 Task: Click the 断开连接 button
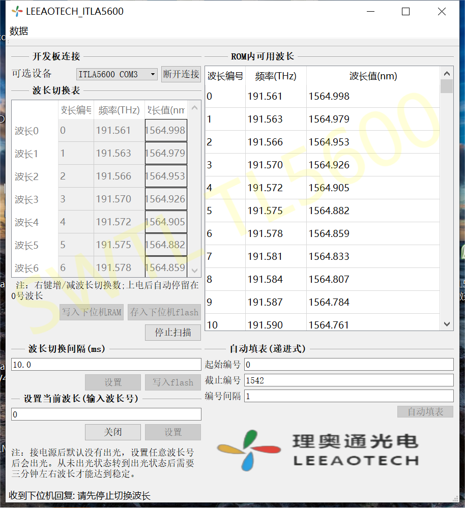181,74
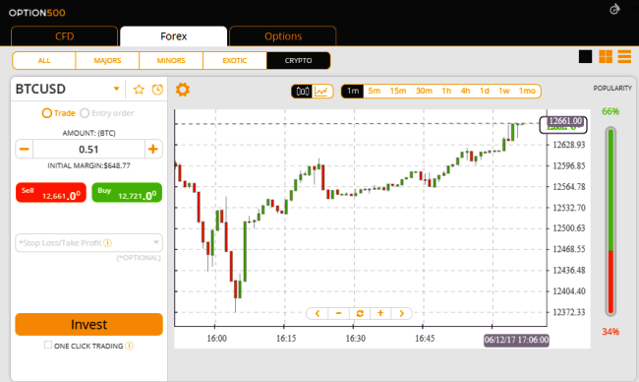Open the Options tab
639x382 pixels.
(x=283, y=36)
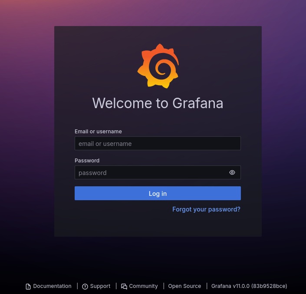
Task: Toggle password visibility with the eye icon
Action: pyautogui.click(x=232, y=172)
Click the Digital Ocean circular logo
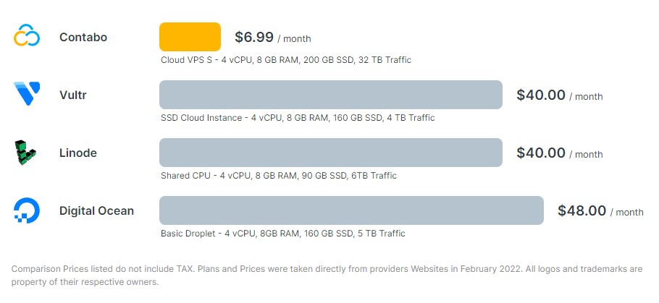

---+---

Goal of the exercise: Convert every line of the items above into a JSON list of strings, one string per line, with blank lines skipped. Leave the pictures out of the list.

Answer to this exercise:
[
  " Task: Click the 断开连接 button",
  "181,74",
  "Open the Options tab",
  "639x382 pixels.",
  "(x=283, y=36)",
  "Task: Toggle password visibility with the eye icon",
  "Action: pyautogui.click(x=232, y=172)",
  "Click the Digital Ocean circular logo"
]